“Every year, thousands undergo this operation, and the French Ambassador says pleasantly, that they take the small-pox here by way of diversion, as they take the waters in other countries.” — From a 1717 letter from Mary Wortley Montagu, wife of the British Ambassador to Turkey

Lady Montagu was writing from Adrianople (modern Erdine) in western Turkey about the annual practice there of variolation, the inoculation of healthy children with a weak strain of smallpox to confer future immunity from the real thing in later life. Having barely survived smallpox two years earlier, while her brother died of it, Montagu became an enthusiastic advocate of the practice on her return to Britain. Over the next 30 years, some 400,000 people in Britain were “variolated,” leading to a marked decrease in smallpox deaths. Variolation, which the Chinese had already been practicing for hundreds of years, was the first attempt to induce immunity before a disease struck.

Variolation led to vaccination. Unlike variolation, which introduces live smallpox viruses into a body (with a 1 to 3 percent risk of death), vaccination uses weakened or killed germs that cannot cause serious illness. For instance, in vaccination’s first and greatest success story, smallpox was countered with cowpox, a weak form of smallpox, which is non-fatal to humans. The well-known story of how an English country doctor, Edward Jenner, discovered vaccination is worth repeating here.

As Jenner (who wasn’t above a touch of self-mythologizing) told it, he heard a milkmaid boast that her face would never be pockmarked by smallpox because she’d already had cowpox. Jenner hypothesized that the girl’s cowpox had given her immunity to smallpox, so, in 1796, he deliberately infected the 8-year-old son of his gardener with cowpox using lymph fluid from a cowpox sufferer. Six weeks later, he tried to infect the kid with smallpox (no medical ethics boards back then). The boy remained healthy, Jenner successfully repeated the experiment on a dozen more children and the science of vaccination (from the Latin vacca, meaning cow) was born.
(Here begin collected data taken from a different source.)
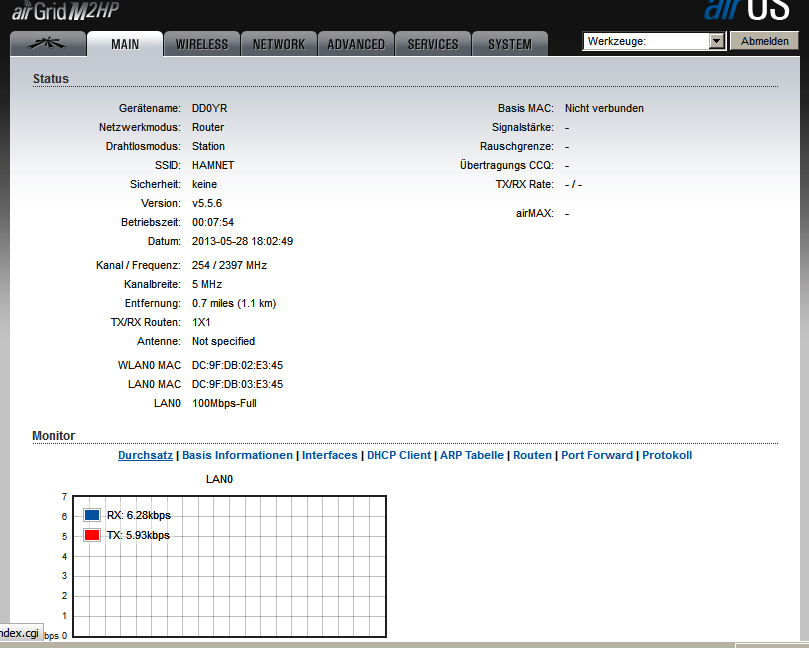
Task: Show Basis Informationen
Action: (238, 455)
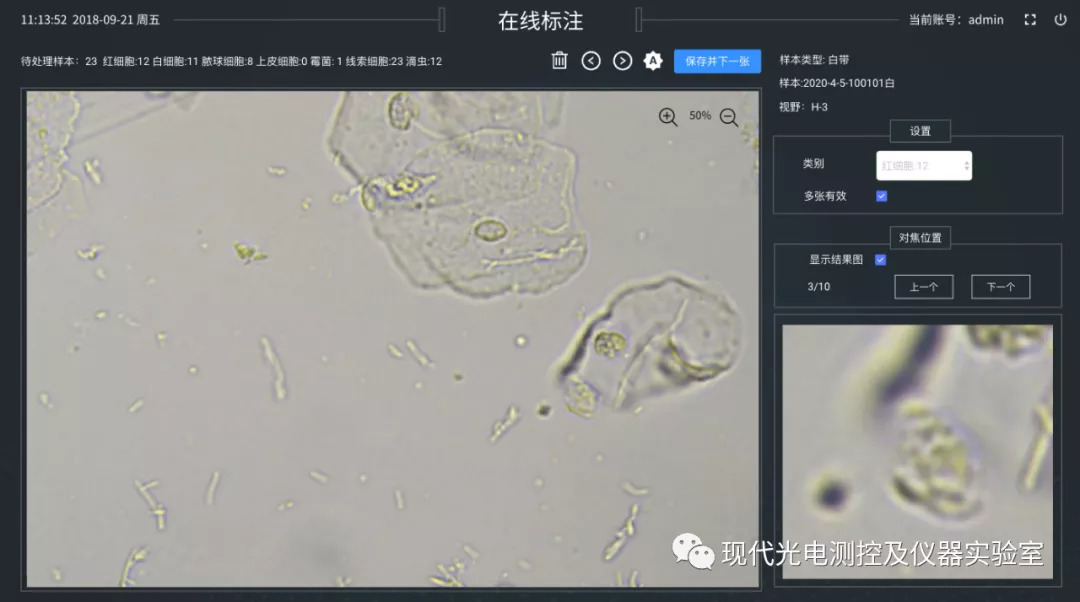The width and height of the screenshot is (1080, 602).
Task: Toggle the 显示结果图 checkbox
Action: [880, 260]
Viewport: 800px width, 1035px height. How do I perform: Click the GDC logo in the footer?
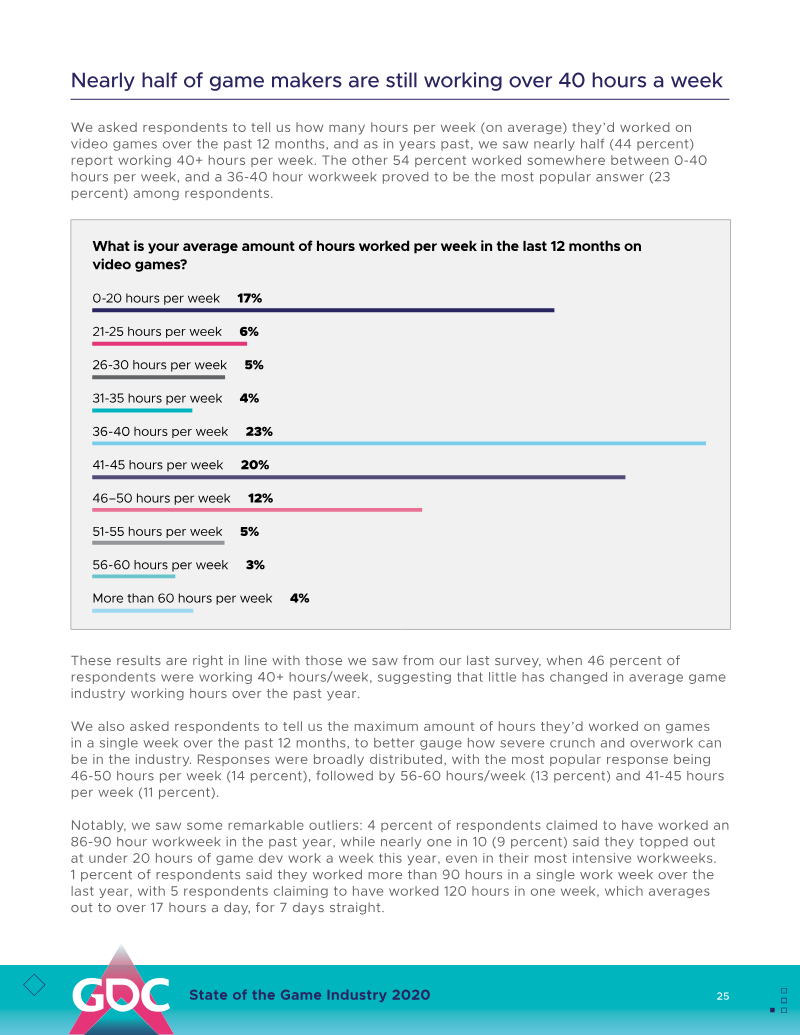click(x=120, y=993)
Nearly 200 years later, in 1980, the World Health Organization announced that smallpox had been totally eradicated. It’s hard to exaggerate this accomplishment. In Jenner’s day, an average of 400,000 Europeans died — horribly and painfully — every year from the disease. When epidemics struck, which they did regularly, up to a third of the populations of entire countries died. Survivors were left pockmarked for life.
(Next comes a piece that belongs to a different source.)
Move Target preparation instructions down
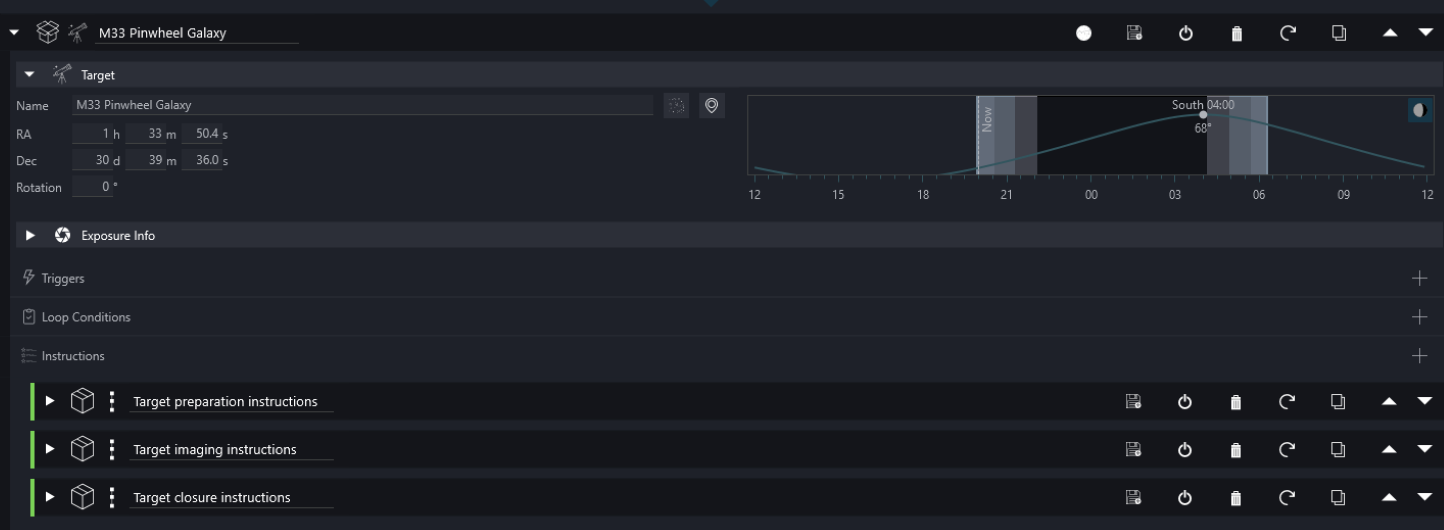The image size is (1444, 530). click(1425, 402)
Modern vaccines now target a host of other potentially crippling and fatal diseases including polio, measles, rubella, diphtheria and tetanus (all of which have been eliminated from the U.S.), hepatitis A and B, chickenpox and mumps. Consider that in the pre-vaccine era, almost every family routinely lost a child to one of these diseases; today, childhood death from disease is so rare that it’s now thought of as an unexpected tragedy.

Following Jenner’s discovery, governments implemented compulsory vaccination programs to protect not just individuals, but whole populations. With enough people inoculated (85 to 95 percent), disease-causing viruses are denied hosts, essentially stopping epidemics in their tracks. (The unfortunate term for this is “herd immunity.”) “Anti-vaxxers” in the 19th and 20th centuries objected on much the same libertarian, religious, philosophical and suspicious-of-science grounds as they do today. In the U.S., after decades of resistance in the late 1800s, the U.S. Supreme Court ruled in favor of compulsory vaccination, citing “manifold restraints to which every person is necessarily subject for the common good.” That was in 1905, and it’s still pretty much the law of the land that public health considerations override personal liberty. To put it bluntly, when the exercise of your rights puts other people at risk, you lose those rights.

Barry Evans (barryevans9@yahoo.com), who grew up at a time when polio was greatly feared, considers Jonas Salk and Albert Sabin (developers of polio vaccines) his heroes.

One reply on “Shots, Shots, Shots”

  1. Nice historical story. I think the problem with modern vaccination schedules is the sheer amount of different strains the body is forced to deal with. The multiple of vaccines that are stacked and given at a rate that may very well be overloading a young, developing immune system. This, in addition to, the adjuvants, which often contain mercury are quite possibly too much at one time for anyone who might be dealing with other environmental issues. I’m of the belief that vaccines do have a place, but the schedule of multiple vaccines may not be the best thing for a young child. Personally, my youngest was hospitalized after a round of vaccinations, so it’s a bit scary when something meant to help can also harm, And can have long lasting consequences for both children and parents. The debate is fierce, and we can look to the fluoridation of our water supplies when nothing positive has been proven by ingesting it. If you are a proponent of flouride, then why not just go for tablets or drops that each family can decide, depending on their individual needs. The FDA hasn’t signed off on water treatment, so why are we so adamant about medicating an entire water supply when studies have shown that the amount of water actually ingested is less than 10%. So we are fluoridating our lawns, gardens, at a very real cost to the communities, the least bringin up questions of how to effectively manage real health issues and solutions.